Effects of Landscape Disturbance on Animal Communities in Lake Tanganyika, East Africa

Abstract

Watershed deforestation, road building, and other anthropogenic activities result in sediment inundation of lacustrine habitats. In Lake Tanganyika, this threatens the survival of many rock‐dwelling species by altering the structure and quality of rocky habitats. We investigated the relationship between habitat quality, as related to watershed disturbance intensity, and the biodiversity of faunal communities at three rocky littoral sites of low, moderate, and high disturbance. Turbidity measurements and other environmental observations confirmed that our lake sites represented a gradient of disturbance conditions. We documented differences in species density (number of species per constant area or time), species richness, abundance, and trophic ecology for fishes, molluscs, and ostracods.

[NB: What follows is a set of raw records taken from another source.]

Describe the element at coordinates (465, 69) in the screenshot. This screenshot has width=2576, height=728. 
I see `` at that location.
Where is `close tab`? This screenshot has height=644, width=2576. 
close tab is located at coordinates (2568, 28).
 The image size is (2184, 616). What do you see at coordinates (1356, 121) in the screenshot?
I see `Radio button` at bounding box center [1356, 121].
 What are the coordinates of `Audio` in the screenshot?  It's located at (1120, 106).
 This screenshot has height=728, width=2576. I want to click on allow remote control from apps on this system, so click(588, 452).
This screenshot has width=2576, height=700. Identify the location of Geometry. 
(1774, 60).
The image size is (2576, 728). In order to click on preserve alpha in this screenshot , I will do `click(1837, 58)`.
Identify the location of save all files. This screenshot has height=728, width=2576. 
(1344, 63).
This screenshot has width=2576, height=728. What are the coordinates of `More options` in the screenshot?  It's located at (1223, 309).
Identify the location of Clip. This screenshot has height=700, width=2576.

Fish censuses were performed by scuba divers at 1–20 m and by remotely operated vehicle (ROV) at 40–80 m. In the fish surveys, abundance, species density and richness, and herbivory reached their maxima at intermediate water depths. The depth range of herbivores, however, was restricted at higher‐disturbance sites. The ROV fish surveys at the high‐disturbance site showed high species richness despite low species density and abundance, and piscivores were proportionally more prevalent than in all other surveys. Molluscs censused by diver quadrats and sieve samples showed decreasing species richness and species density (sieve samples only) with increasing disturbance and no significant abundance trend. Ostracod species richness was similar between low‐ and moderate‐disturbance sites but was markedly lower at the high‐disturbance site (species density and abundance data were not available). Our faunal analyses suggest that all three taxonomic groups are negatively affected by sediment inundation but may have varying response thresholds to disturbance. Further, this study emphasized the utility of using complementary survey techniques to monitor and ultimately manage biodiversity in complex freshwater ecosystems.